General News of Tuesday, 20 May 2025
Source: www.mynigeria.com
The Lagos State Commissioner of the Environment and Water Resources, Tokunbo Wahab, has said it is false to state that Lagos is sustained solely by the commerce from people of the East and South-South regions of Nigeria.
Wahab said this in response to a post by an X user, @TrendFusionNg, amid claims that Lagos is smelling.
According to the X user, if the people of the Southwest are tired of other Nigerians coming to their region, especially Lagos, then they should push for secession.
Giving a reason why the "Southwest establishment has never seriously pushed for secession," the X user said, "Because it knows the rest of Nigeria is its lifeblood—especially the East and South-South, whose commerce, creativity, and capital keep Lagos alive."

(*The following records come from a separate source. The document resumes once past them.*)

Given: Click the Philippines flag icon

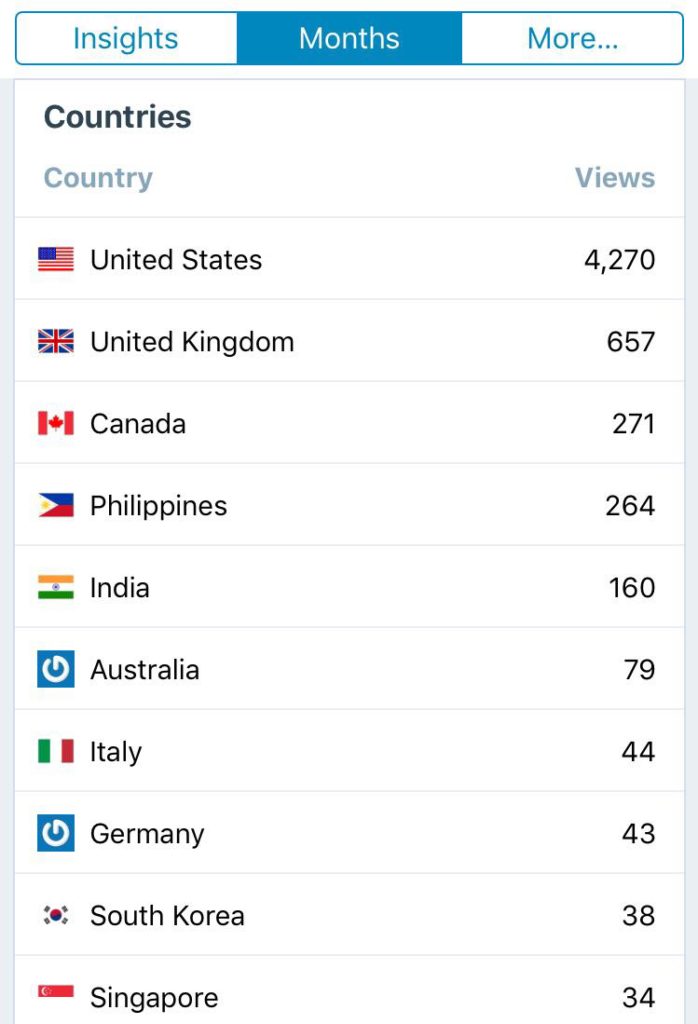Looking at the screenshot, I should coord(56,506).
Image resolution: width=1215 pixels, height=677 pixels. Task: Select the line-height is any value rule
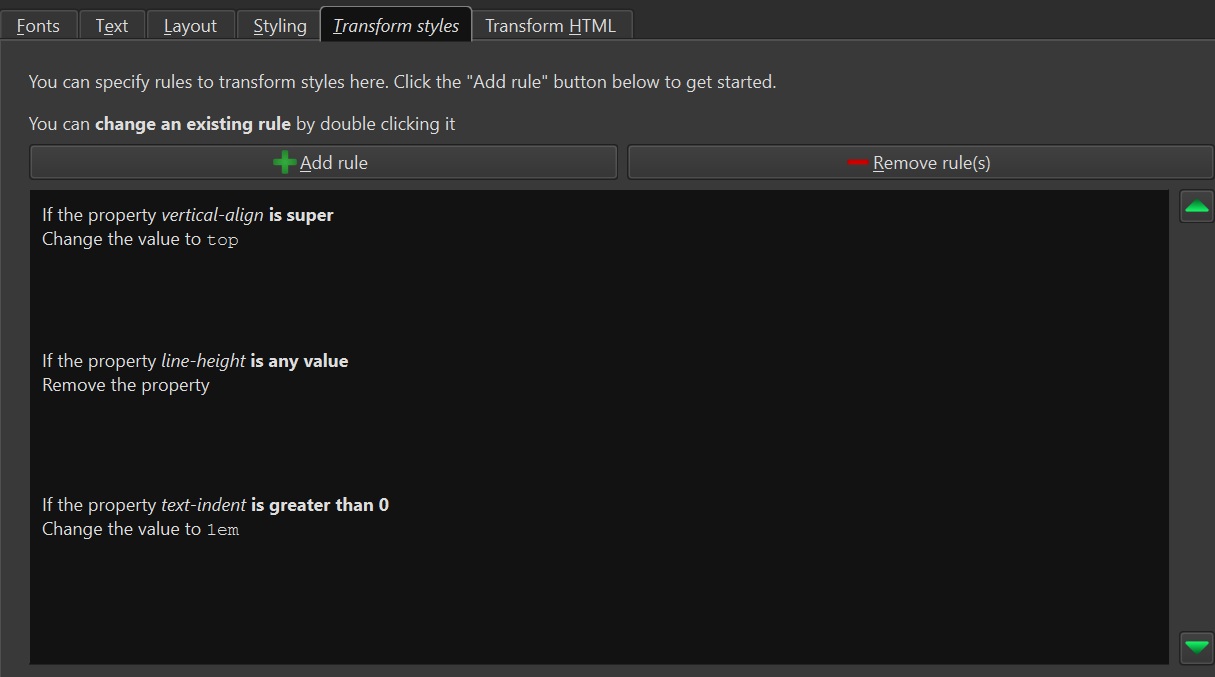pos(195,361)
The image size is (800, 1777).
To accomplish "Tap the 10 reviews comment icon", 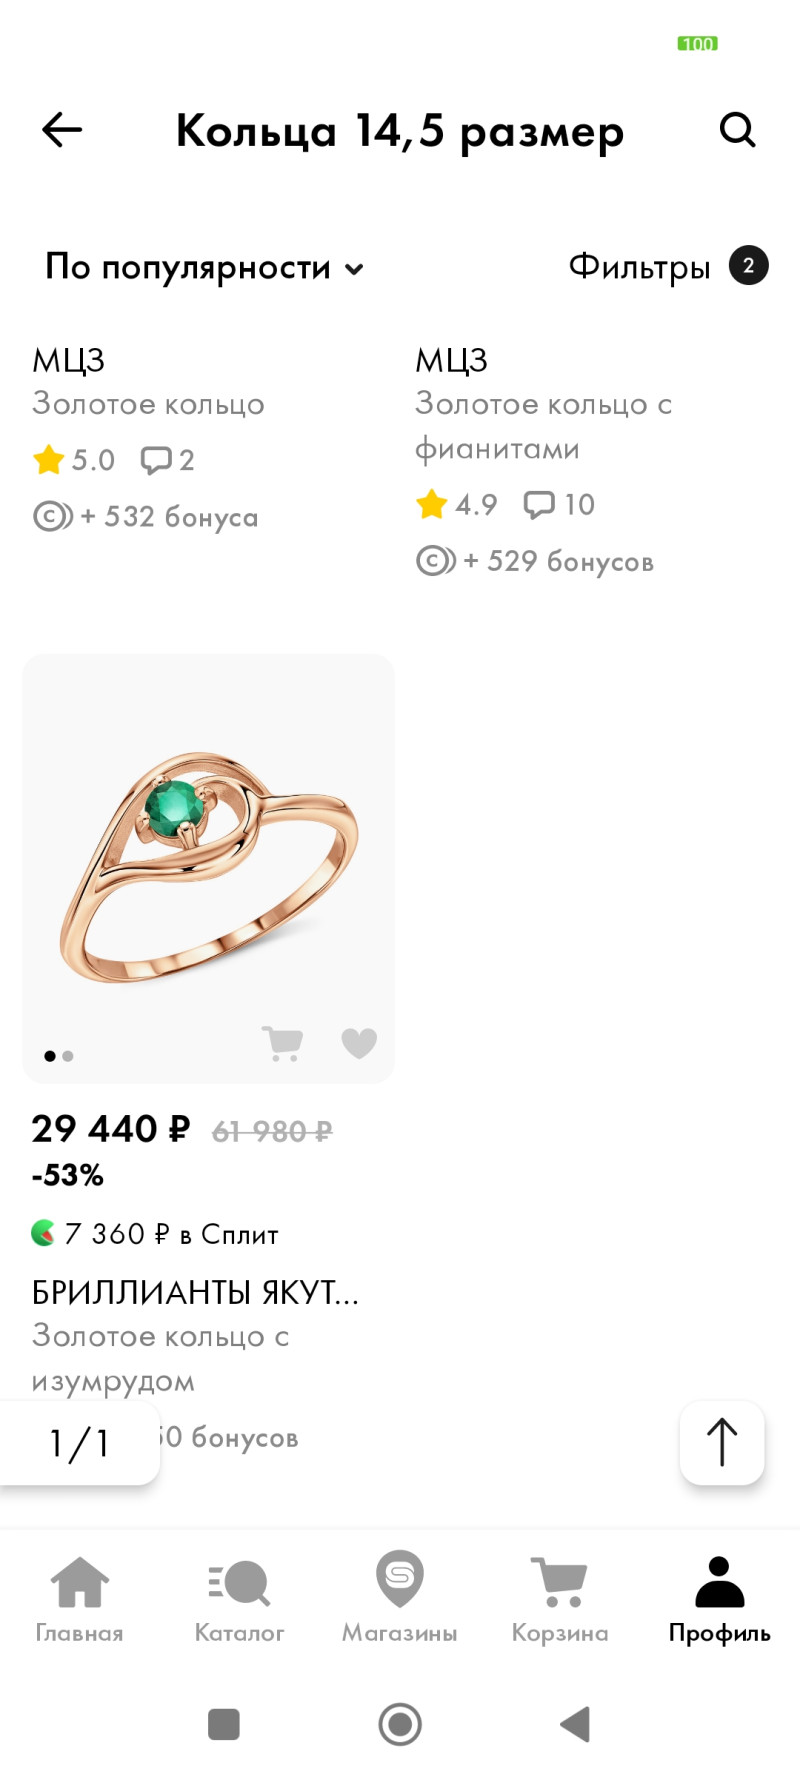I will point(539,505).
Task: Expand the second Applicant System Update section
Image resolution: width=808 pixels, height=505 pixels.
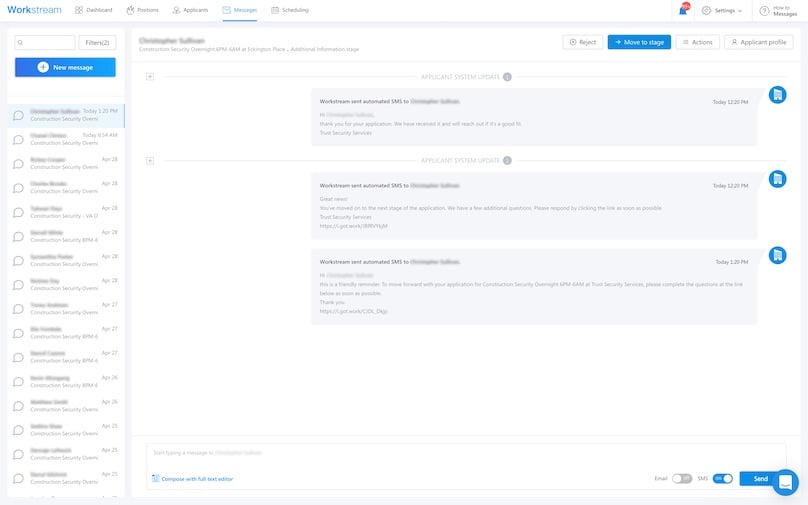Action: (x=150, y=160)

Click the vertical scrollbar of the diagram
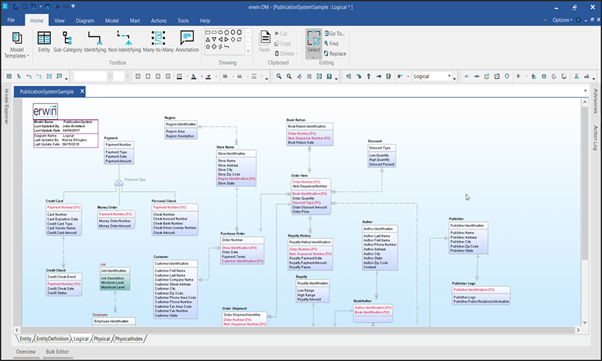(585, 212)
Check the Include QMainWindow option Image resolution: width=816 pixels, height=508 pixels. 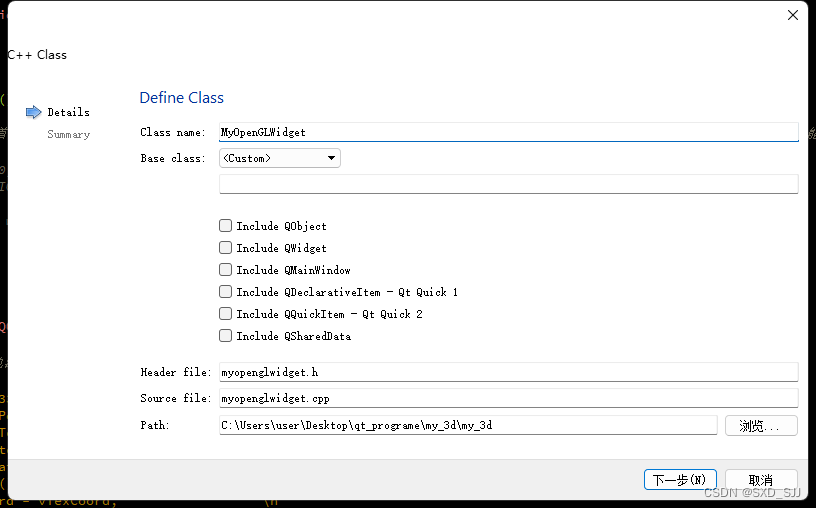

In response, the commissioner wrote, "Yes, Lagos is constitutionally a Nigerian city. But it is also a state within a federal republic, with elected leadership accountable to all who live here. The claim that Lagos is sustained solely by 'commerce from the East and South-South' is false and erases the complexity of a city built by many, from everywhere. There are no squatters here. But there are no super-citizens either. Contribution to the economy is not a Get Out of Jail Free card."
The X user also insinuated that the reason why Lagos thrives is because its ports are allowed to function while those in other states are crippled.
"And speaking of the South-South—Warri Port, Calabar Port, Port Harcourt, and Onne—why do they remain underutilised, choked by bureaucracy and sabotage? Because certain vested interests fear that if those ports work, the East will rise economically and Lagos will lose its chokehold," he said.
Firing back, Wahab wrote, "Your points about underutilised ports in the South-South are not new. And they are not dismissed. But port devolution is a federal issue, governed by national economic, legal, and political frameworks. Lagos has consistently advocated for true federalism, including economic decentralisation. What we reject is the idea that Lagos must diminish for others to rise."